PASSAGE TO READ:
An ominous gas crater that has been burning in a Turkmen desert for more than 40 years is a perfect site for boosting tourism in the country, local officials and academics say. The man-made pit is known as “the Door to Hell.”
Tourism may not be the strongest side of the Central Asian republic’s economy, as only around 10,000 visitors come to Turkmenistan yearly, according to official stats –most of them from Iran, Germany and the US. However, local tourism officials say they found a promising tourist attraction– and it is really hot.
Amid the arid Karakum desert, covering most of the country and known for its extreme temperature changes, one can find a huge sinister-looking pit known as Derweze or Darvaza – commonly referred to by the locals as “the Door to Hell.”
The pit is filled by what seems to be a hellish fire, but is in fact an enormous blaze of natural gas coming from under the ground. No one is really sure, when the fire in the 60-meter wide, 20-meter deep crater may go out, but it is known for certain that it was started after a drilling accident in 1971.
The ground at the site collapsed when Soviet geologists were exploring a natural gas field – one of the many reserves in the gas-rich country, which used to be a Soviet republic. Fortunately, no one was injured in the incident, but fearing that poisonous gas fumes may pose a danger for the local population and animals, the geologists decided to set them on fire, thinking they will soon burn out.
“The burning crater... is attracting more and more interest every year, especially among foreign tourists,” an official on Turkmenistan’s state committee on tourism was quoted as saying by AFP.
Moreover, it is a nice attraction for eco-tourists and researchers visiting the newly-formed 90,000-hectar nature reserve in the Karakum desert, Turkmen academics believe.
“Landmarks such as the burning crater are hugely interesting both to people who love to travel and to researchers in various areas,” Ovez Kurbanov of the National Institute of Deserts, Flora and Fauna, told the agency.
“Our main task is to create an attractive image of Turkmenistan as a tourism destination,” he added.
Those visiting Derweze, however, experience mixed feelings about the site.
“Foreign tourists who visit the burning crater feel mixed emotions – awe at the sight but also at the profligacy of the Turkmen people, who have simply let the gas burn for so many years,” a Turkmen travel agency employee Begli Atayev told AFP.
Others, like a 34-year-old local Gozel Yazkulieva say that the site “takes your breath away.”
“You immediately think of your sins and feel like praying,” Yazkulieva said.
Thus far, getting to the crater located some 270 kilometers from the capital Ashgabat has been no easy task, but those seeking extreme thrills can hire a guide to get right to the spot. YouTube is filling up with videos of the site, which many observers film from the brink of the pit, ignoring the possibility it might collapse. Meanwhile, bloggers’ reviews of Derweze claim that “nothing that falls in [the crater] makes it out alive.”

Excerpt from a dataset:

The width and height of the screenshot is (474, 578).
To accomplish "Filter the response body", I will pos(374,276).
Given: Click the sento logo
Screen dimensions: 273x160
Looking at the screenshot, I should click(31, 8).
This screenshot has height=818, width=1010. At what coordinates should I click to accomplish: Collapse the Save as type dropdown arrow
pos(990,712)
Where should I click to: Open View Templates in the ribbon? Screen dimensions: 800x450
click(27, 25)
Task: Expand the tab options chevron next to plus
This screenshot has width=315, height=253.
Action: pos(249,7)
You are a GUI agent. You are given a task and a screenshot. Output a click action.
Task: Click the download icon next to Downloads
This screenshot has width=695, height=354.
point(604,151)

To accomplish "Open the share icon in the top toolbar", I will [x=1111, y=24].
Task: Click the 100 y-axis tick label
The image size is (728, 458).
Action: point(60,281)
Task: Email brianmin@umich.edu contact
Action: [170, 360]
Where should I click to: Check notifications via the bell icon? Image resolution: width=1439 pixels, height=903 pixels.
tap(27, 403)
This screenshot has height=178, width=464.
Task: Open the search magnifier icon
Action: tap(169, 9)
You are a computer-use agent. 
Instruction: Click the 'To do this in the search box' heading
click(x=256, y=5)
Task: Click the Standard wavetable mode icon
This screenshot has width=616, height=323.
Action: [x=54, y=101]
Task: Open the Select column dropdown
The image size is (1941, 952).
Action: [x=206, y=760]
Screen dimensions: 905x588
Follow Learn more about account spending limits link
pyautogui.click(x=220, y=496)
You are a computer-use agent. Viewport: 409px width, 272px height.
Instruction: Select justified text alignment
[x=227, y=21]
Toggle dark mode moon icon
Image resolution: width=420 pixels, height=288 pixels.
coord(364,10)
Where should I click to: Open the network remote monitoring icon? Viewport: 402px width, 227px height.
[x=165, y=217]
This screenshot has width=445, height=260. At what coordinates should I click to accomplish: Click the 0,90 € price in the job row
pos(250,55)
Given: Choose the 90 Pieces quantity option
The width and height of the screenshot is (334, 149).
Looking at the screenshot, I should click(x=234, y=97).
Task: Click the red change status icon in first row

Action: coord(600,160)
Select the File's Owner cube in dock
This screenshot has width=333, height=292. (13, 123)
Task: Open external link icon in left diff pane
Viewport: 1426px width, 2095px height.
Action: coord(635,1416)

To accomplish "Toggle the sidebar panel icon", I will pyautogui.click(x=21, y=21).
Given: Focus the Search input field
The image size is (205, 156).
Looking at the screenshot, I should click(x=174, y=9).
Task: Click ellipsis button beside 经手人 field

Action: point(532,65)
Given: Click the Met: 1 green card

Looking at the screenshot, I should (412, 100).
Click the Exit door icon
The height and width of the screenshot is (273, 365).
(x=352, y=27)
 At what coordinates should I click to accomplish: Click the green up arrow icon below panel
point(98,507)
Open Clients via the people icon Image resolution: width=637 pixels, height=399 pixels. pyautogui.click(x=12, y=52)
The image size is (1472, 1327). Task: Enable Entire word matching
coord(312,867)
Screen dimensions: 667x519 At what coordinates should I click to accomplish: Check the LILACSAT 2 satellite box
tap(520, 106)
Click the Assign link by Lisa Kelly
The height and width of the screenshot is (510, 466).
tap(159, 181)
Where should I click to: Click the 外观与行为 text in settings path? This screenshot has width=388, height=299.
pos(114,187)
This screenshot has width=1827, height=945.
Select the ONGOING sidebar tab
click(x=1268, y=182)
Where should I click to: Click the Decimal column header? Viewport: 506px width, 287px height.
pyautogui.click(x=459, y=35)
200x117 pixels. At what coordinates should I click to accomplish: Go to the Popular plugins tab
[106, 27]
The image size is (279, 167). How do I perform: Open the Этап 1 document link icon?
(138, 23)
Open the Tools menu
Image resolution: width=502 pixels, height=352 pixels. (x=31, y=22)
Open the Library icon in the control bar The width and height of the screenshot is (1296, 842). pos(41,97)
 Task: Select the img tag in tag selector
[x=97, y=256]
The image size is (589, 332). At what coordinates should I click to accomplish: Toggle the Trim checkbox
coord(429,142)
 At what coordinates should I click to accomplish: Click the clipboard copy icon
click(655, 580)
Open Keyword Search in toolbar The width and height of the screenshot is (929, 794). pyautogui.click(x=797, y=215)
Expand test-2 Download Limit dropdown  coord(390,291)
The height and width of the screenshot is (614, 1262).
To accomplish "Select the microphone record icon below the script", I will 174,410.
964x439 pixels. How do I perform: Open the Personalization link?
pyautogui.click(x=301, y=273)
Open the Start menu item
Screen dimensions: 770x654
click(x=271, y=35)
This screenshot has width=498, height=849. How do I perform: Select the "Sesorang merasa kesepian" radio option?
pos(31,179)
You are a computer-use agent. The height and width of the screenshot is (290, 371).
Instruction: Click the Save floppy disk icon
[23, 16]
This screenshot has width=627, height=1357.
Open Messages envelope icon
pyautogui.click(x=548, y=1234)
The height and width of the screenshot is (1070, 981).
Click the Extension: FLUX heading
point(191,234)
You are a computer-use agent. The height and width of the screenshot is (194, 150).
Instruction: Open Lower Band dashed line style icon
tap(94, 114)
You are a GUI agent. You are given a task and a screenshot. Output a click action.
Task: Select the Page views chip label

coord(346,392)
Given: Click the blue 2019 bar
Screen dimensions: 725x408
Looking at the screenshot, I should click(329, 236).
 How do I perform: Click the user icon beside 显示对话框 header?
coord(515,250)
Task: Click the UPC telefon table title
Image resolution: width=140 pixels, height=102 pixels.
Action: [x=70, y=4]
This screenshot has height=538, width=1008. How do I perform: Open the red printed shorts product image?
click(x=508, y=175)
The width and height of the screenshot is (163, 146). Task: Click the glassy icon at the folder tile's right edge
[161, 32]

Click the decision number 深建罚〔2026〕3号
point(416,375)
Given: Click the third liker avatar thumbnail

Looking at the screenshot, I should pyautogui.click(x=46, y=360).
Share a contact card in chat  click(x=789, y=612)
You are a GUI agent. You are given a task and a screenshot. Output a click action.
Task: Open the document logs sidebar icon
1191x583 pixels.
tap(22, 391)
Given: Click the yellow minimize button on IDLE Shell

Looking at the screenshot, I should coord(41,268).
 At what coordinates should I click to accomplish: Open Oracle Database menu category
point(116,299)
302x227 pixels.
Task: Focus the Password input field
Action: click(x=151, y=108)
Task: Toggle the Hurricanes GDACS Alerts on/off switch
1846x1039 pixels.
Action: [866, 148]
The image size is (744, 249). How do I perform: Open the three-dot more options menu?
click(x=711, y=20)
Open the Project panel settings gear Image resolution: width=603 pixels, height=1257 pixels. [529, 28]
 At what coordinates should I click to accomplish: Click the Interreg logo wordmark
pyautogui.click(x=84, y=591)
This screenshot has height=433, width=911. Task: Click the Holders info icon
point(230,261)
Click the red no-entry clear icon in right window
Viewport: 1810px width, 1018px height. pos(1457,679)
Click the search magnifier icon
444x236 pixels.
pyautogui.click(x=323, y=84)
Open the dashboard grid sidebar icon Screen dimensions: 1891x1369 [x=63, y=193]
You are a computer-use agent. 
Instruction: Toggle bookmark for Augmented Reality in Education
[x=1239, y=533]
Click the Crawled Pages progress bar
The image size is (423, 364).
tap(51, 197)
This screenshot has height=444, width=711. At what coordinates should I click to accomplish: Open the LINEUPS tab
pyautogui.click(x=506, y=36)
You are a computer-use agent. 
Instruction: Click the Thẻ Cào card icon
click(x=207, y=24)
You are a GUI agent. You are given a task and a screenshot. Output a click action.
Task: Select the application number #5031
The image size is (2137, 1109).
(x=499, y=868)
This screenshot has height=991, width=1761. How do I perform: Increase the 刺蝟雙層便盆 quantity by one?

WHAT TO WORK ON:
A) According to the crater article, what started the fire in the pit?
B) Which people does the crater article mention by name?

ANSWERS TO THE EXERCISES:
A) A drilling accident in 1971.

B) Ovez Kurbanov, Begli Atayev, Gozel Yazkulieva